What do you do when you made a blog about running 52 miles per month and then attain that goal?
I’ll tell you the advice I would give to anyone: Feel satisfied, and continue to feel content with the fact that you set out a mission and now, can not only accomplish it, but regularly hit that mark.
This is the advice I should really be giving myself. Or some kind of mirror mantra talk a la little girl in the mirror:
Instead of embracing achievement and enjoying success, I usually see that there’s always more that can be done. I’m not sure if this is a strength or a weakness.

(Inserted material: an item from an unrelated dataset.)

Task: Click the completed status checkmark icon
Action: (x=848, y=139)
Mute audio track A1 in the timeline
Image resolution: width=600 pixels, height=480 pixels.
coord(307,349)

Well this week, I got a message from a friend asking me to do a half marathon in May. This is the second time I’ve been asked to do a half marathon by a running friend. They see I can suddenly run two miles and think I can be sucked into more running. The first time I was asked I laughed and then said nothing at all. She has not asked me about it again since. That was months ago. Well, now I have a little more experience under my belt and I’m feeling good with my regular three mile thing, I have even floated the idea around of doing a 10K. So, why then, when I was asked to partake in the half, did my three-mile safety-net of a cocoon get shaken up and unraveled?! I thought about it for a few hours and messaged her back:
Let me think about it.
That was my exact response.
This weekend I spent a lot of time doing as I said I would – thinking about my running future. Thinking things such as: at this point the most I’ve run is 4 miles… brain doubles the number- so double the most I’ve done and it’s still less than a half marathon. And I realized something when I began to do math, because I hate math, I’m self sabotaging before I even attempt to try. I want to do the half marathon but my fears are real. Fears like, am I pushing myself too much too soon? What if I have a flare because I’m putting too much stress on my body, can I physically handle this? Can I mentally handle it? I think I can. In my three months of running I have done more than I knew was possible. So what’s holding me back other than my own insecurities? I would also like to thank quite a few blogs that I perused through for inspiration- many of you set your sights on anything from a 5K to a marathon to ultra running (which I will never ever do) – You guys are phenomenal humans.
So what conclusion have I arrived to on this half marathon debate?
I’m in. I’m going to begin training for a half marathon.